In the roberta paper, the model is trained by dynamic masking of sentences.
If a roberta model is further pre-trained using the
run_mlm.py , is the sentences going to be dynamically masked during pre-training using this file or is it statically masked like vanilla BERT?
The script is found here
Thats actually cool
Have an awesome day Neils!
I have one small question,
What does the checkpoint folders that are created during the pre training. There folders are eating up my har drive space during training large text files(or when i was pre training line by line).
Hey I don’t quite understand what is being said in the discussion linked by @nielsr
Can someone please confirm the claim and explain it?
They are talking about dynamic masking that was mentioned in the RoBERTa paper. The original BERT paper did not use dynamic masking, but rather static masking meaning they masked all sentences before training and used those same masks across multiple epochs. Dynamic masking is better because it masks sentences during training, meaning that each epoch would have different masks. Since the masks are different each time, the learning is more challenging and thus converges slower than the original BERT approach.
All masked language models (including BertModel) implementations on Huggingface use Data Collators to mask sentences. Collators are inherently dynamic because they are applied during training. If you want to use static masking then you will have to code that yourself.
I hope that clarifies it for you.
Thanks for the explanaton! I still don’t quite get the part where the paper says each sentence is duplicated 10 times and passed into the masking function though. The DataCollator does not do that right?
It is explained in the Roberta paper, section 4.1 static vs dynamic masking. So basically they duplicated their corpus 10 times and masked each sentence in it. That way every sentence gets new masks. They did so over 40 epochs (duplicated corpus 10 * 4), so each sentence with the same masks is trained 4 times.

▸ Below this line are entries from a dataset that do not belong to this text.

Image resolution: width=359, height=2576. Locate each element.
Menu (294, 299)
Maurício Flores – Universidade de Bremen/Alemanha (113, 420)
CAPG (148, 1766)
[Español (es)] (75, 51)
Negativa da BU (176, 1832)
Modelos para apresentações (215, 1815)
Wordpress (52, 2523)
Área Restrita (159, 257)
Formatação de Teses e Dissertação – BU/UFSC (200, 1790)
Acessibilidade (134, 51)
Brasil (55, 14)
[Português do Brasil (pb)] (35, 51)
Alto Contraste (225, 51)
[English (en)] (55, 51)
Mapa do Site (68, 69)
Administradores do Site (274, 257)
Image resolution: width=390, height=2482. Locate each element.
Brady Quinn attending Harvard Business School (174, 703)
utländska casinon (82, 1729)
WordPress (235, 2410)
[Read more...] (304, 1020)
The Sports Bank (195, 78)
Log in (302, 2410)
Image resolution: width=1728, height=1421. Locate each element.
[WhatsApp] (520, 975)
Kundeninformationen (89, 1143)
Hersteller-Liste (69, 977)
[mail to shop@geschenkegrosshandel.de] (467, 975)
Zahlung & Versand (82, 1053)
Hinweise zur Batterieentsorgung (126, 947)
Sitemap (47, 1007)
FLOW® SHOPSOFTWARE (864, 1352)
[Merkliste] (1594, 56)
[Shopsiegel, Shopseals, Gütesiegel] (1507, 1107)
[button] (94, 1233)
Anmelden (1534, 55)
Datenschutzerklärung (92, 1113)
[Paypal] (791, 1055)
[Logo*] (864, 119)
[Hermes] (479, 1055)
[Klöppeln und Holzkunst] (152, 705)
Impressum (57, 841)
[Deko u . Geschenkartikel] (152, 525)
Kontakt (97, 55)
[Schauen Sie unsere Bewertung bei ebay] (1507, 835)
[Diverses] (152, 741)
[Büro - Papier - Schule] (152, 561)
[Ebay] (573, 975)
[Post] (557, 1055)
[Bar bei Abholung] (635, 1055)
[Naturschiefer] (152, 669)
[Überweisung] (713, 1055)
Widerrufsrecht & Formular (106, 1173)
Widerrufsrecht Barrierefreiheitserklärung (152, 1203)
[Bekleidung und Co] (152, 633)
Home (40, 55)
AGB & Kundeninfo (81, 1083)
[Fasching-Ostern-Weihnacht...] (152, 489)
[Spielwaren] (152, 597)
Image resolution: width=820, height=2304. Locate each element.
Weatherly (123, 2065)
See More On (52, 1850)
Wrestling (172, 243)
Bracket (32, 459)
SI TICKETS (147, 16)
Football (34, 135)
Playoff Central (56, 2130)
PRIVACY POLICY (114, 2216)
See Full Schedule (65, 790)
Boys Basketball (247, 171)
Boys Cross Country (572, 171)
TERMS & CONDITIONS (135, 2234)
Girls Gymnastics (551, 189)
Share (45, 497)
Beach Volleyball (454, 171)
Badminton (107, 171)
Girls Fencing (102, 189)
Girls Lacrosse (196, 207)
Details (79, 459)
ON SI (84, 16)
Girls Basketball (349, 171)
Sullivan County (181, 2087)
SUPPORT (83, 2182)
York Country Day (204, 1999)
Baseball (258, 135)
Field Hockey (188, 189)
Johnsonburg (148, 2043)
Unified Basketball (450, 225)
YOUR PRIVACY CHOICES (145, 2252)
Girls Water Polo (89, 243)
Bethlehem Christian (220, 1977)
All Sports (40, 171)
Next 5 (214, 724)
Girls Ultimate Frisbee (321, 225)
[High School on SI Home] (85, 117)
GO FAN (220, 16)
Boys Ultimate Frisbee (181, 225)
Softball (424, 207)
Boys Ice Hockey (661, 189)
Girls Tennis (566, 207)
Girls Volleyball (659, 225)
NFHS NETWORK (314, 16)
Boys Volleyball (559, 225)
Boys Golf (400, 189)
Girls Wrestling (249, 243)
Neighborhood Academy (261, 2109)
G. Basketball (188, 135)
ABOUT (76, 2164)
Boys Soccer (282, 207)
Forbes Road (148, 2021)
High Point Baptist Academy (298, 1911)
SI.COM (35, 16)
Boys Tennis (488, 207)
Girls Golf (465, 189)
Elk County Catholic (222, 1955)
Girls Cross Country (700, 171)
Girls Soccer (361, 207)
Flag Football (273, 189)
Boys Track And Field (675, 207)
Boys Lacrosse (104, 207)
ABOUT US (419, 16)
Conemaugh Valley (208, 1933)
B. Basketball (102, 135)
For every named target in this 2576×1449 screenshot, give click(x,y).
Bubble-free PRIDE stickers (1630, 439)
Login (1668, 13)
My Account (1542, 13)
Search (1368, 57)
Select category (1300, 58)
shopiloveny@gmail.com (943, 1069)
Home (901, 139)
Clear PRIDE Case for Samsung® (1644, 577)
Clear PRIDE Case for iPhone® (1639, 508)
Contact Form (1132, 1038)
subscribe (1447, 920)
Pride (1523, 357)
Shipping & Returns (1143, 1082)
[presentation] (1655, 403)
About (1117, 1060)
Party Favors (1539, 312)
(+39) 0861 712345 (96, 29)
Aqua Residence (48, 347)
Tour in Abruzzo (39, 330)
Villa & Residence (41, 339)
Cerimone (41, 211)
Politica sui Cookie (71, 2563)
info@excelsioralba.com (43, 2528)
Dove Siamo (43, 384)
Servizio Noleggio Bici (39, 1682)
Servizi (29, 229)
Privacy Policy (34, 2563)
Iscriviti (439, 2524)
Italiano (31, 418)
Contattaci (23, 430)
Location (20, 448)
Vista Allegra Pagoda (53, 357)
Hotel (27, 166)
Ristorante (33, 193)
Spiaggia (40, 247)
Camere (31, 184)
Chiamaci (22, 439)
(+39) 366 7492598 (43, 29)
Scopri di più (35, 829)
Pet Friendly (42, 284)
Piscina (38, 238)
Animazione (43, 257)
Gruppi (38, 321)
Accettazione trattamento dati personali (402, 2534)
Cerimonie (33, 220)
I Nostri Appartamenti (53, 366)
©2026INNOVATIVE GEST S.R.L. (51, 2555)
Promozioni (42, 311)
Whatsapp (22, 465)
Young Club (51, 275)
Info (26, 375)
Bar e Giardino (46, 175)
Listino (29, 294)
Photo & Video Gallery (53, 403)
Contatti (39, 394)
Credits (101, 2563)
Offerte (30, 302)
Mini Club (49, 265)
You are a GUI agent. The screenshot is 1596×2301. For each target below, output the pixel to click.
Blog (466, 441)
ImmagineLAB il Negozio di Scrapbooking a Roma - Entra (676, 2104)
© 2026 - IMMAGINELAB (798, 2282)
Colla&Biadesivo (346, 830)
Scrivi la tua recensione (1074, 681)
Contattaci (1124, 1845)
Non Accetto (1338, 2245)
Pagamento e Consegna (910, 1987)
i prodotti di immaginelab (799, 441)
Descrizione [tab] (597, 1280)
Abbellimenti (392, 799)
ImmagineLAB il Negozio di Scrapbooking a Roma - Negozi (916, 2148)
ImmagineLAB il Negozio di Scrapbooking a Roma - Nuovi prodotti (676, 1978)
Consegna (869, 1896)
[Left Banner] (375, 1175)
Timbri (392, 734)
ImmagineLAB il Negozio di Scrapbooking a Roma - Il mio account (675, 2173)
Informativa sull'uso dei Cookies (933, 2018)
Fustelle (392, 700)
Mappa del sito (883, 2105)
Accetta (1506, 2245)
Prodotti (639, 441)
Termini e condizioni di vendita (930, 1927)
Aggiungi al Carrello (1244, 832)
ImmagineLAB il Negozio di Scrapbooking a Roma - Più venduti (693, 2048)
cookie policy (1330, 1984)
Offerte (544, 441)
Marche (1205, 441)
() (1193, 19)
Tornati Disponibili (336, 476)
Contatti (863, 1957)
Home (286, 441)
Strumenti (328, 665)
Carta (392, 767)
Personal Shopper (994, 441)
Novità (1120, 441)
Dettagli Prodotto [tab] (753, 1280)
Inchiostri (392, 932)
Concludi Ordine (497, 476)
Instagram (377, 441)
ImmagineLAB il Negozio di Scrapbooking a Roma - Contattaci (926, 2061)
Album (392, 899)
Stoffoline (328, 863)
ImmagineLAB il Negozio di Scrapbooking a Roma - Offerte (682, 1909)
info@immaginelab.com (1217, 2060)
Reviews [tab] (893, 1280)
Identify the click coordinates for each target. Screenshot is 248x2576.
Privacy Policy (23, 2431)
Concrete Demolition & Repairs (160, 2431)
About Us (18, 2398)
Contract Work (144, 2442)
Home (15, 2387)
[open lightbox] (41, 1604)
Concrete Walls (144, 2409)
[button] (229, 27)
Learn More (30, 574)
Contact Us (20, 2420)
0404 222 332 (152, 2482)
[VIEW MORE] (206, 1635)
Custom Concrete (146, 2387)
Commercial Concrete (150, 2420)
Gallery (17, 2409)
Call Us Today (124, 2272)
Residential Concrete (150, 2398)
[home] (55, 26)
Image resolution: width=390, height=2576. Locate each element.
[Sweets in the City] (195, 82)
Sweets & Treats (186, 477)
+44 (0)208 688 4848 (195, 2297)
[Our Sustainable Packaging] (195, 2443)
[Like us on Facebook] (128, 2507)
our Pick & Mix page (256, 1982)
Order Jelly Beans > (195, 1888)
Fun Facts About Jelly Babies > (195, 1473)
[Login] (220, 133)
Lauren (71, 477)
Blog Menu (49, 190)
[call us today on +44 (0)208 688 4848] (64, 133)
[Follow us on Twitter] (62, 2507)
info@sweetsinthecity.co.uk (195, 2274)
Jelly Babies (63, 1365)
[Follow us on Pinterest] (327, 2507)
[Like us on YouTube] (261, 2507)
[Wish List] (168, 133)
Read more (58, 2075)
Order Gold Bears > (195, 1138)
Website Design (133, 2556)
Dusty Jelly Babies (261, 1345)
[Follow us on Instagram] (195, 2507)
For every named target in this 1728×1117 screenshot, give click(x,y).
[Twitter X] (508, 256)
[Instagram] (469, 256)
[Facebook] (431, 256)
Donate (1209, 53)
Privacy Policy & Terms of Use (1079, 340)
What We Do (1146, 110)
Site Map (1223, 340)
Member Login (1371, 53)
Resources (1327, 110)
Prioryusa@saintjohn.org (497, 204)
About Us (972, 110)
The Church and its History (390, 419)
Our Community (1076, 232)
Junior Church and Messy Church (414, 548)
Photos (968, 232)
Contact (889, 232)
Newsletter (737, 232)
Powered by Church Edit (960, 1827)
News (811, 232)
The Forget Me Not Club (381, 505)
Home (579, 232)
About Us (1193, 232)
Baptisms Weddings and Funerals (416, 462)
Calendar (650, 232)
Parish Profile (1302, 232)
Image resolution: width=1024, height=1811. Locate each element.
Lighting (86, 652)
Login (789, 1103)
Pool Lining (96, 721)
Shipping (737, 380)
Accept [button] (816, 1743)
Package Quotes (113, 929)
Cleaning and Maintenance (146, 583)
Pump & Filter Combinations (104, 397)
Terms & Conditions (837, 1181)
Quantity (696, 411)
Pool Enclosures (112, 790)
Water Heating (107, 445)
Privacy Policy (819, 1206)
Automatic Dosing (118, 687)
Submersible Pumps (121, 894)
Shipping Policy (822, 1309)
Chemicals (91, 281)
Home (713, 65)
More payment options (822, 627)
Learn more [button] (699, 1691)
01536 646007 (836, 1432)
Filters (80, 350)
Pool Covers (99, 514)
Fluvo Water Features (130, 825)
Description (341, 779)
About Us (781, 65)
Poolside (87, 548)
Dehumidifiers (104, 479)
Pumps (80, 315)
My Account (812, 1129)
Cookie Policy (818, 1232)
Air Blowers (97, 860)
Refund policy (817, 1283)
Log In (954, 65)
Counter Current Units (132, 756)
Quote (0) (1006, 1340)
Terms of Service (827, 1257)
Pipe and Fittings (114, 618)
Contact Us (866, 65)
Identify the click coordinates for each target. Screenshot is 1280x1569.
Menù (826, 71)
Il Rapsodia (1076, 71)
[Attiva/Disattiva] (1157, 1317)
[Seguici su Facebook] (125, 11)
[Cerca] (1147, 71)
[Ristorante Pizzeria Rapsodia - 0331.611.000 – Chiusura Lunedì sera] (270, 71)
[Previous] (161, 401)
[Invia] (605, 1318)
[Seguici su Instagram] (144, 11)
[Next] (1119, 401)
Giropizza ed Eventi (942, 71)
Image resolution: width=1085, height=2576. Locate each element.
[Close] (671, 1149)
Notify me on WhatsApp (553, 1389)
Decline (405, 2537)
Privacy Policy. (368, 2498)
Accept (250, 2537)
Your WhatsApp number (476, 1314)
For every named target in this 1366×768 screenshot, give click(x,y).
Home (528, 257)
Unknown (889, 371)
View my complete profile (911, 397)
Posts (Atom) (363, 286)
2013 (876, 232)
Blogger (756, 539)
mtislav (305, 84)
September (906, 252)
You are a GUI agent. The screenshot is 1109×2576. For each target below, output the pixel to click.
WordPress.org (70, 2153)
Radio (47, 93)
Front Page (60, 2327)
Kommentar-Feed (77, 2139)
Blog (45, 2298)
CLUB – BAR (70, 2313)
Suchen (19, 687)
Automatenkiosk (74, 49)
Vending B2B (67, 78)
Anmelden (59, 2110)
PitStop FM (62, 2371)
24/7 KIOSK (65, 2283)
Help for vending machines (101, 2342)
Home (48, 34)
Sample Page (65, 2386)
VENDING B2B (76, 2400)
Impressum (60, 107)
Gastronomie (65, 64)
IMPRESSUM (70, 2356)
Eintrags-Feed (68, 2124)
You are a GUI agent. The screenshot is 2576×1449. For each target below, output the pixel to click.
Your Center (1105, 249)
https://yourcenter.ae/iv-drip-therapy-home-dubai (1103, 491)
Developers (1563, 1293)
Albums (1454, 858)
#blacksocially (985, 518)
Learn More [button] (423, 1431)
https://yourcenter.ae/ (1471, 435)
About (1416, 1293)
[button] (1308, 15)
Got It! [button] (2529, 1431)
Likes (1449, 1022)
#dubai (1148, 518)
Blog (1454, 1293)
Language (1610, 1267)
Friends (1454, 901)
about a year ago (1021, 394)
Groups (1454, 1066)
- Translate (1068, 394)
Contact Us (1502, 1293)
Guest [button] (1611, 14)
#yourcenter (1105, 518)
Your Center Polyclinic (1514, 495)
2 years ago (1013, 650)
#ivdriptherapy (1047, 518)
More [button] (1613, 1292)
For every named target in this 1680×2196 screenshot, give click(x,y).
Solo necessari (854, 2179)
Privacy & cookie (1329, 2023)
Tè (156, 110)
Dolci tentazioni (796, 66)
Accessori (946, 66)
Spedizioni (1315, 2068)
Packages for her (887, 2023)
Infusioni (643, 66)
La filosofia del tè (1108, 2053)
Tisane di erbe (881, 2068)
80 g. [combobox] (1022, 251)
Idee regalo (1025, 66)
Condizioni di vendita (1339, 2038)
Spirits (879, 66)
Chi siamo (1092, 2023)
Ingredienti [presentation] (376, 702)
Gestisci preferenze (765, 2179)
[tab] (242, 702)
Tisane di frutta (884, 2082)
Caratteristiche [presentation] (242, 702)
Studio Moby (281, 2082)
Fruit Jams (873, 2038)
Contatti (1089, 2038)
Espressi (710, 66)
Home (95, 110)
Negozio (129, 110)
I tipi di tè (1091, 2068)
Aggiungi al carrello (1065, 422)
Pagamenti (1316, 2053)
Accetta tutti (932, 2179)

As for the DataCollator class (DataCollatorForLanguageModeling), you have to understand that their code doesn’t follow the original papers. The collator masks a batch of sentences in real-time. So no duplication, but still dynamic masking. The only difference is that the masks might be different each epoch across many epochs. Also, at least in the case of the torch implementation, masking is done on the batch, and not on each sentence, which means that sometimes sentences might have no masks whatsoever, and some other times sentences might end up with more than 15% masks. Took me a while to figure that out…
Thanks a lot for your reply. Really helped clear things up